### EXERCISE DESCRIPTION
Could you print only the lines from the one containing "Open Direct Messages" through the end of the listing below, unchanged?

======== EXCERPTED RECORDS ========

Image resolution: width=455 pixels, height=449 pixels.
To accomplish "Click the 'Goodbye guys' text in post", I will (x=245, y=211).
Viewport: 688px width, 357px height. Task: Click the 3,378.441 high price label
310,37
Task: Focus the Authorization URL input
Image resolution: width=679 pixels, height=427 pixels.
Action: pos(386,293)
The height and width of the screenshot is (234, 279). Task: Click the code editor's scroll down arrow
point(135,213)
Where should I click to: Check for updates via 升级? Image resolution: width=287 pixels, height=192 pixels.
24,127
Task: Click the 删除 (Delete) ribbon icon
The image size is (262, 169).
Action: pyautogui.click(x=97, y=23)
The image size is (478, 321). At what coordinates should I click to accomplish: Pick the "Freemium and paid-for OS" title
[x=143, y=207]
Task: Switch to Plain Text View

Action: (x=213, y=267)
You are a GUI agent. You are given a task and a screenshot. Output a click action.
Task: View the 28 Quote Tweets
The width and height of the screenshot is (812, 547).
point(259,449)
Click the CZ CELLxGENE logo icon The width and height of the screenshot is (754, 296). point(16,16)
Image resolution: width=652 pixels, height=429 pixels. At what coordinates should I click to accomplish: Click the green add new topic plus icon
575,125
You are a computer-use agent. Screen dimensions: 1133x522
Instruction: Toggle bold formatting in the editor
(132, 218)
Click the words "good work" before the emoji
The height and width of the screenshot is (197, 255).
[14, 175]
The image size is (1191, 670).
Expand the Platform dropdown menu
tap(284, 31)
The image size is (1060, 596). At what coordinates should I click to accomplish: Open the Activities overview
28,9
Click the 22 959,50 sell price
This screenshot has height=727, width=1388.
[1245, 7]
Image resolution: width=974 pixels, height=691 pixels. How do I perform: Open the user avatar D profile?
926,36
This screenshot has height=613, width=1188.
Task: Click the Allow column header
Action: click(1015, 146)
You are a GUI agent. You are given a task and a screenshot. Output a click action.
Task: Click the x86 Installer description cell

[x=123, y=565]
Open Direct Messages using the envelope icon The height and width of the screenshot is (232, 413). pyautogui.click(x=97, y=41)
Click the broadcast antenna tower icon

========

### SOLUTION
Open Direct Messages using the envelope icon The height and width of the screenshot is (232, 413). pyautogui.click(x=97, y=41)
Click the broadcast antenna tower icon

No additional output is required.